[Items listed in a dataset]
---

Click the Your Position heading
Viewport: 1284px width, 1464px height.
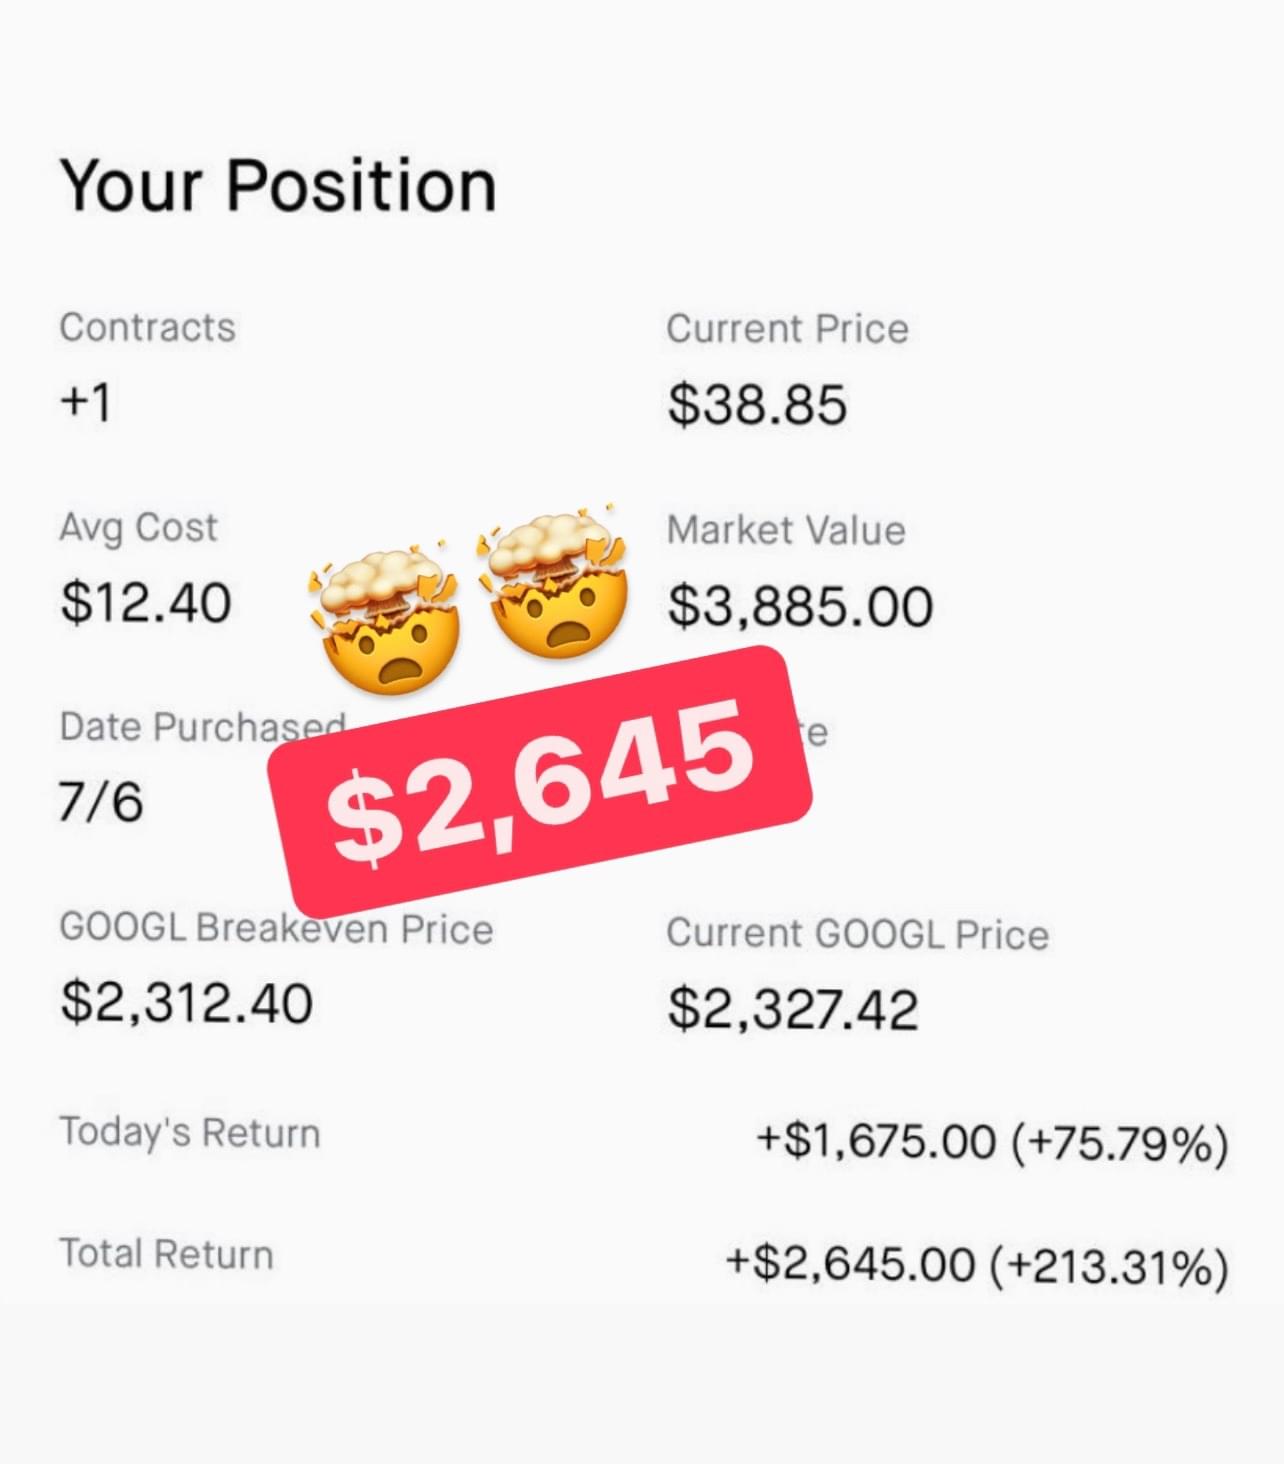click(x=278, y=185)

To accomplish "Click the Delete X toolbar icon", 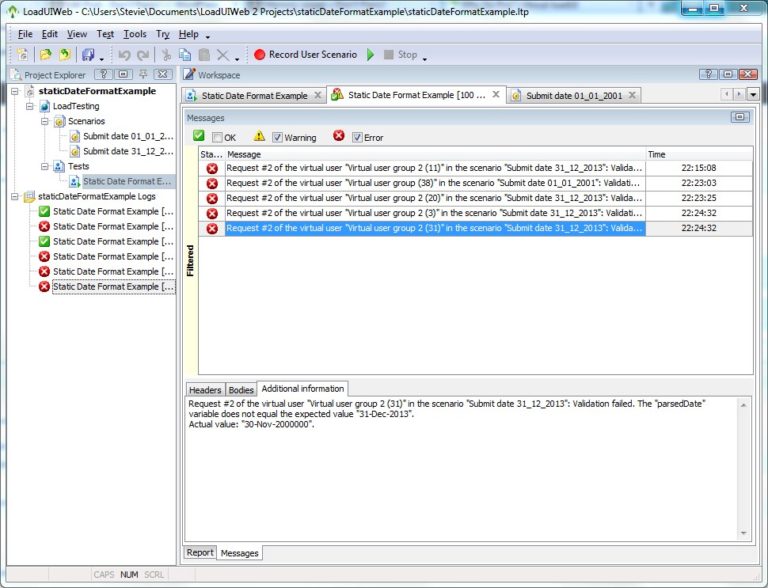I will click(x=222, y=55).
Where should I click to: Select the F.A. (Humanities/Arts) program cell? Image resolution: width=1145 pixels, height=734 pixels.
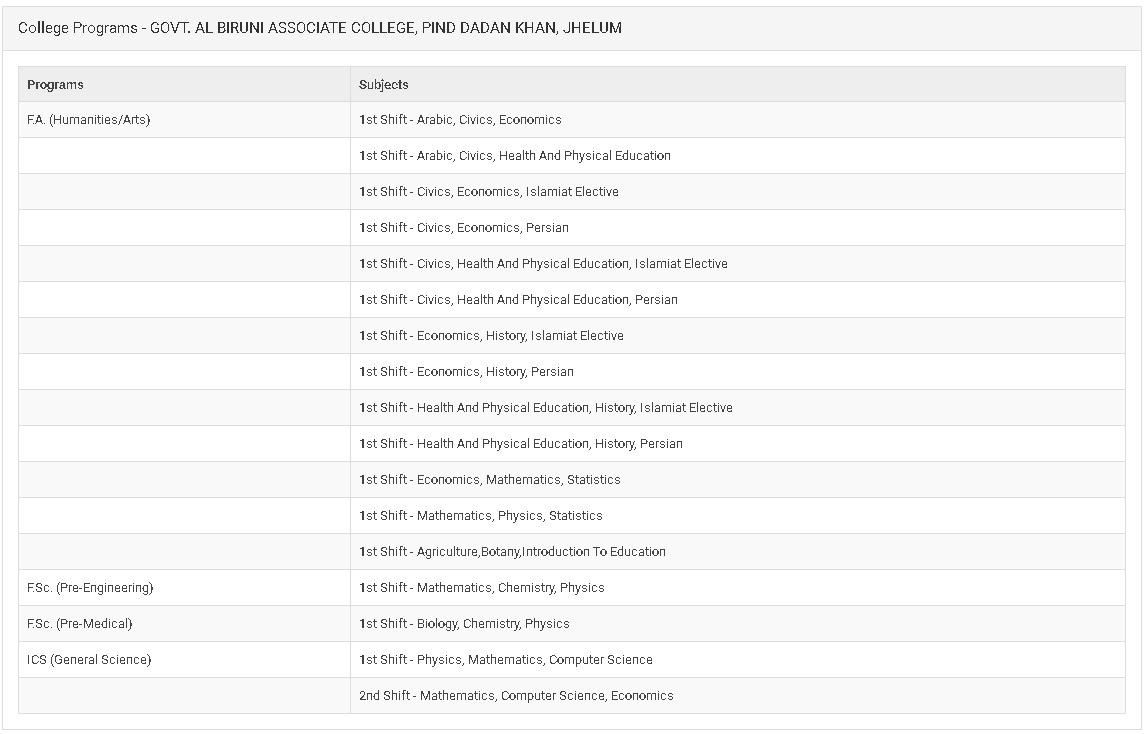click(184, 120)
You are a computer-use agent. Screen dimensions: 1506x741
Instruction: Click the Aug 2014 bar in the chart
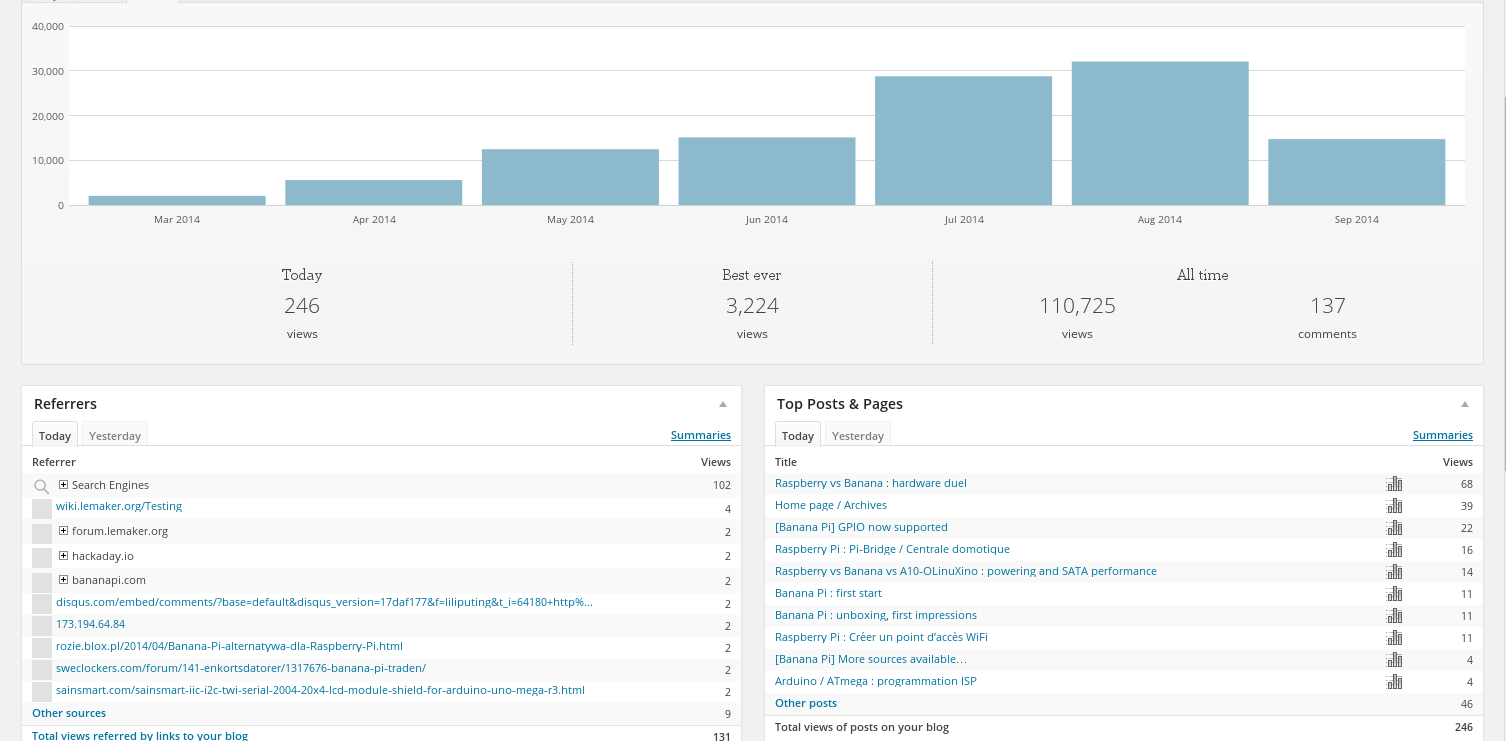point(1159,133)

---

# EXERCISE DIRECTIONS
Please copy exactly the lines from the one containing "You are a computer-use" through the last line of the records above, both included, and leave out any pictures.

# ANSWER SPACE
You are a computer-use agent. Screen dimensions: 1506x741
Instruction: Click the Aug 2014 bar in the chart
point(1159,133)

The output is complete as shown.